Based on the data flow (shown below), there will be two scenarios.
- If the xCluster replication happens before the second Flyway instance starts, the data flow will be 1-3-2. In this case, the Flyway AU instance will skip the migration since the record exists in the flyway_schema_history table.Additionally, the execution time in flyway_schema_history will be the same. (verification shown in figure 15)
- If the xCluster replication happens after the second Flyway instance started, the data flow will be 1-2-3. Both Flyway instances will execute the migration independently; therefore, the execution time in flyway_schema_history will be different in the two universes. (Verification shown in figure 16)
Verification of Replication Status
As you can see, the replications were not broken—in both scenarios.
Now, insert a new record to validate the replication was functioning well.

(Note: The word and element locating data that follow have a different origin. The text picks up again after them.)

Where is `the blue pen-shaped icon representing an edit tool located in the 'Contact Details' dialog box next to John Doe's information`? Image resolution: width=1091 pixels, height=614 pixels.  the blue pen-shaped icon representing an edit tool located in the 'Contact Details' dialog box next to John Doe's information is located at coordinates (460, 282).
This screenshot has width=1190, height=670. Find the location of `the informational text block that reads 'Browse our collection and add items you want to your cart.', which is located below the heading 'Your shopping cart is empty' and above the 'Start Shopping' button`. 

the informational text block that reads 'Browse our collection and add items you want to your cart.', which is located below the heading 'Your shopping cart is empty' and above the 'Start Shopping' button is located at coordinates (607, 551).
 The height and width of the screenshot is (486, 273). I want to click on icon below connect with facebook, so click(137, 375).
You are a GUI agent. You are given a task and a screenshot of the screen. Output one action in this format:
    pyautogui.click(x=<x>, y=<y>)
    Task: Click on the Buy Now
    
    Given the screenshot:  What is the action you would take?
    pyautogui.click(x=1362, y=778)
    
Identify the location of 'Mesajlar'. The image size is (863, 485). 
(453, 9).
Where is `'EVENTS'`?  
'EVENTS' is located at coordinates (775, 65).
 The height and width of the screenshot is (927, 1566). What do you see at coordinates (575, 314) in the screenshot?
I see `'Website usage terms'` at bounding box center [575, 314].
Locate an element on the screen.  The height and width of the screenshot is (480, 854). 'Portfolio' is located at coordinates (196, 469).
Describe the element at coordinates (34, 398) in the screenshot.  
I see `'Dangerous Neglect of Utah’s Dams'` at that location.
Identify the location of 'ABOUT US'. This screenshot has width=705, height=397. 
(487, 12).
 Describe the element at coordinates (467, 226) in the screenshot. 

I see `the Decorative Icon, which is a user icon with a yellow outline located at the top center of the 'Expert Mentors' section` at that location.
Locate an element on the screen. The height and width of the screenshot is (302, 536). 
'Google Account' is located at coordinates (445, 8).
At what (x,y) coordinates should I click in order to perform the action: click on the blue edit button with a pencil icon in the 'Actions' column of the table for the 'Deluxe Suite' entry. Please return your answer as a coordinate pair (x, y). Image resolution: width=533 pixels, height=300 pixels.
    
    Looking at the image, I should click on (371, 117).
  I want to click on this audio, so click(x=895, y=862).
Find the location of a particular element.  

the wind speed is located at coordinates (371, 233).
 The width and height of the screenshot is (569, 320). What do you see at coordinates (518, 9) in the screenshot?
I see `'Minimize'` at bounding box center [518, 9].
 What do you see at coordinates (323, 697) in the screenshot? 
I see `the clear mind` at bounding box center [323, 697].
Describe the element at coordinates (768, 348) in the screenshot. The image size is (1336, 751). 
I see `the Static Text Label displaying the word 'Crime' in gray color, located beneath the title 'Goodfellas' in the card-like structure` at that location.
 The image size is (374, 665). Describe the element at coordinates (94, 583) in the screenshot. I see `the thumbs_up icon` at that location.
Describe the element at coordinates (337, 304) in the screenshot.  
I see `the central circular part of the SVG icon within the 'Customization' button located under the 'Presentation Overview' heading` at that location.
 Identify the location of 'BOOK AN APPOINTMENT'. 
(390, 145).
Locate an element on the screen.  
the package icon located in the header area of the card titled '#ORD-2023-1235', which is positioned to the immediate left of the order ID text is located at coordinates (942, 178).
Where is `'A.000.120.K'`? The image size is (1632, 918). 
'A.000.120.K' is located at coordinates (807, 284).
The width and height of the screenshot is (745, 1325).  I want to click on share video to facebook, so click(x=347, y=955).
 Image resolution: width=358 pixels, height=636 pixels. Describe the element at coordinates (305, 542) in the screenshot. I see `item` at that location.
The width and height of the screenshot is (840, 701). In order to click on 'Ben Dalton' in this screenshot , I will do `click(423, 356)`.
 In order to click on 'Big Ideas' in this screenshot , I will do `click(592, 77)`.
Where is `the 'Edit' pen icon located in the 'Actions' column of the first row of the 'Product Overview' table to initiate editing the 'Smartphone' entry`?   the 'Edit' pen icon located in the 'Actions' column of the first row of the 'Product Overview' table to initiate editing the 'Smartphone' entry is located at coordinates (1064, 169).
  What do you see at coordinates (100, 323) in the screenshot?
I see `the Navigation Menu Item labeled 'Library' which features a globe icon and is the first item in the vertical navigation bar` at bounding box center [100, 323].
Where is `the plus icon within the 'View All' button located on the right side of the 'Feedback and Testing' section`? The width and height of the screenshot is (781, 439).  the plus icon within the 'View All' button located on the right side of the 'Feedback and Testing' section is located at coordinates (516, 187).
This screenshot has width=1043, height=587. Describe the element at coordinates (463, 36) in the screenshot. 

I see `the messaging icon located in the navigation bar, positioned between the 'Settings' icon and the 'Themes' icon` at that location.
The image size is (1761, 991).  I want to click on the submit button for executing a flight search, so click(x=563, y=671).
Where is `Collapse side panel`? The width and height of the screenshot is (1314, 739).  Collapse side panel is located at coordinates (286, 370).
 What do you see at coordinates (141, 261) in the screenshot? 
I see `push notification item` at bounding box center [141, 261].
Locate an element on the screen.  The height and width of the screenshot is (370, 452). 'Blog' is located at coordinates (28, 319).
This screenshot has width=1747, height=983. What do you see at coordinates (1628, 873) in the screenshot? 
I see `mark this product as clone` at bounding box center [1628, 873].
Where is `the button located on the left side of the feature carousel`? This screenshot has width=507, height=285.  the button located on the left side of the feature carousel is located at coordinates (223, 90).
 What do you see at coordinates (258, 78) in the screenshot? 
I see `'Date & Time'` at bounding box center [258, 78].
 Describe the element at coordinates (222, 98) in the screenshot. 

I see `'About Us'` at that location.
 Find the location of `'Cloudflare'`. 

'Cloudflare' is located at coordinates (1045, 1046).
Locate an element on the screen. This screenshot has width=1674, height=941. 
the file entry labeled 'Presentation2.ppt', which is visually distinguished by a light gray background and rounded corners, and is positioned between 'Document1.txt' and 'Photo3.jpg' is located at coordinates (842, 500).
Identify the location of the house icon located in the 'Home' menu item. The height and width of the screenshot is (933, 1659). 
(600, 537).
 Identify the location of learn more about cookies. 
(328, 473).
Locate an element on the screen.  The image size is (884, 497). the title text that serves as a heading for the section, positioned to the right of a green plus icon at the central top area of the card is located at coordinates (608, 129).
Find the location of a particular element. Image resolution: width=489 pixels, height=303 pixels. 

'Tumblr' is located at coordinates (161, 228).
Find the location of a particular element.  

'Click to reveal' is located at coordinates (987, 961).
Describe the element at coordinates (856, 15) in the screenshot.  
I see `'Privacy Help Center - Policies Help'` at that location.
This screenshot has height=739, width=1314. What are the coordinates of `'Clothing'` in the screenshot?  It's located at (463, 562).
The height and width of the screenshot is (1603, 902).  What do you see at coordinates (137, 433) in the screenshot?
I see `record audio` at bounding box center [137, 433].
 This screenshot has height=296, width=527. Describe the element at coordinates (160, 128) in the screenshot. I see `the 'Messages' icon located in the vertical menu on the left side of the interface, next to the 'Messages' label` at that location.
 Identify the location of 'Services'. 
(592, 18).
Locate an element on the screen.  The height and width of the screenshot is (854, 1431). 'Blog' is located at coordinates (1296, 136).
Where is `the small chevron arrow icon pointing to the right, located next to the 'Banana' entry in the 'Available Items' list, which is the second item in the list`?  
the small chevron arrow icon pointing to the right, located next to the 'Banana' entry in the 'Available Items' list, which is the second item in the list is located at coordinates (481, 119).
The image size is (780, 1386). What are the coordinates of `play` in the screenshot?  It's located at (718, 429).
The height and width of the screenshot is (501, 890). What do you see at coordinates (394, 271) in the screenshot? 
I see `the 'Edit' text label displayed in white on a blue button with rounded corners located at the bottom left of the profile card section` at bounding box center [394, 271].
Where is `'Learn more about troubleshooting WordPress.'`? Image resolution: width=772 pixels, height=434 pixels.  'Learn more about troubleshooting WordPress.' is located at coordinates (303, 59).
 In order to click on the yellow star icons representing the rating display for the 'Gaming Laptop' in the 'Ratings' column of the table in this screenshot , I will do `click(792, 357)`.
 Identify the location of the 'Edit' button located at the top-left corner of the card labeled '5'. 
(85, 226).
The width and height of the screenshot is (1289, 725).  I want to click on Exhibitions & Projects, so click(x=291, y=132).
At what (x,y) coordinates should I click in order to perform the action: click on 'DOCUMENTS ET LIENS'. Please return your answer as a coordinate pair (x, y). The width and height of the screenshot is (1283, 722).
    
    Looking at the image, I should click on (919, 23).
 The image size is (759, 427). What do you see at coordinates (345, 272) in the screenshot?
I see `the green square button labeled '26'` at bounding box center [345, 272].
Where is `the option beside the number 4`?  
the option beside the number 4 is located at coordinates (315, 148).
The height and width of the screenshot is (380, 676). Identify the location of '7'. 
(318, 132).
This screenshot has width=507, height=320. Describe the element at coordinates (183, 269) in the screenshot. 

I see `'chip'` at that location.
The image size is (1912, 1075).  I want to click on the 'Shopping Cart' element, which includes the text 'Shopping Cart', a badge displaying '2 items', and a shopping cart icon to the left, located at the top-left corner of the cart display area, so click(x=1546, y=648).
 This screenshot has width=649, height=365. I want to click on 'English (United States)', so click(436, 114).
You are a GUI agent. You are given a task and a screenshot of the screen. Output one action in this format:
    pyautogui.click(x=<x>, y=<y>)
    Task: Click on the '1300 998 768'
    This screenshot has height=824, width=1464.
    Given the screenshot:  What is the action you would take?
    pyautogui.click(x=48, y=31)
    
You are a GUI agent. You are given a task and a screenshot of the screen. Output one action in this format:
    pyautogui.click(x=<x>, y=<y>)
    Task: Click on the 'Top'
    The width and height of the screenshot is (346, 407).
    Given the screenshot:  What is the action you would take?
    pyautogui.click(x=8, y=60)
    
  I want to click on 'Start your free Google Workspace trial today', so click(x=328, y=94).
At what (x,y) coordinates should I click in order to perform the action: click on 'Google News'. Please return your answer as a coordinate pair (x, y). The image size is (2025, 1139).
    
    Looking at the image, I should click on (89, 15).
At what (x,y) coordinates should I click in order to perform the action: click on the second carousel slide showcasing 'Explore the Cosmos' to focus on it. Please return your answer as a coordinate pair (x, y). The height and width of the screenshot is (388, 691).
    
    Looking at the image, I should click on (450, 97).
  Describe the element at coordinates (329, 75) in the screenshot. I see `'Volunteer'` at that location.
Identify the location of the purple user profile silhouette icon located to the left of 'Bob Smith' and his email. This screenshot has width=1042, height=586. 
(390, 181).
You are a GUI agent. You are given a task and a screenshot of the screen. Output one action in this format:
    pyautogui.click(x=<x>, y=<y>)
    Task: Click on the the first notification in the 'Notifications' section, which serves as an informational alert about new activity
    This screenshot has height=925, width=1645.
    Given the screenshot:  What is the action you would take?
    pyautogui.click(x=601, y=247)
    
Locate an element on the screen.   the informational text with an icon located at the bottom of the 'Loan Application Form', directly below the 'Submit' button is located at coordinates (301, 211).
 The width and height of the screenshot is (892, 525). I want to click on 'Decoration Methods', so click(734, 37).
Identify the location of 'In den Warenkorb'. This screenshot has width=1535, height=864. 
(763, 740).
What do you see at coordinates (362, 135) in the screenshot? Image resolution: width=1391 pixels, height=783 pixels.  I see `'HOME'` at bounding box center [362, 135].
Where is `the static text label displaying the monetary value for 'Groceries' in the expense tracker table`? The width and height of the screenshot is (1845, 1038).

During our test, we didn’t encounter any issues while maintaining xCluster replication. However, in rare cases for DML migrations, failure may occur if replication from Universe SG to Universe AU for the table cookie occurs before the replication of table flyway_schema_history. As a result, the migration script on Flyway instance 2 will fail due to duplicate keys. To prevent this, simply add “on conflict do nothing” for the insert statements to avoid conflict issues.
YugabyteDB xCluster replication does not automatically replicate DDL changes. This means that in the event of a DDL migration (where the records of flyway_schema_history are replicated from one universe to the other), the second flyway instance treats the DDL script as an already executed script, and the actual DDL changes are not applied due to current limitations. To overcome this, the xCluster replication must be paused before performing the DDL migration.
Because of the limitations listed above, it is safe to pause xCluster replication during migration and let Flyway handle it. However, the limitations will be addressed in the future as YugabyteDB xCluster plans to support DDL replication and transactional replication, which are already in the product roadmap.
YugabyteDB works with Flyway migrations to handle database version control. Cross-region active-active YugabyteDB replication can be set up without complicated configurations, and each region will maintain the database version control by using dedicated Flyway instances. Data changes i.e.DMLs, DDLs can be easily propagated to the other regions with minimal manual work on the replication setup. Future produce enhancements will automate this manual work.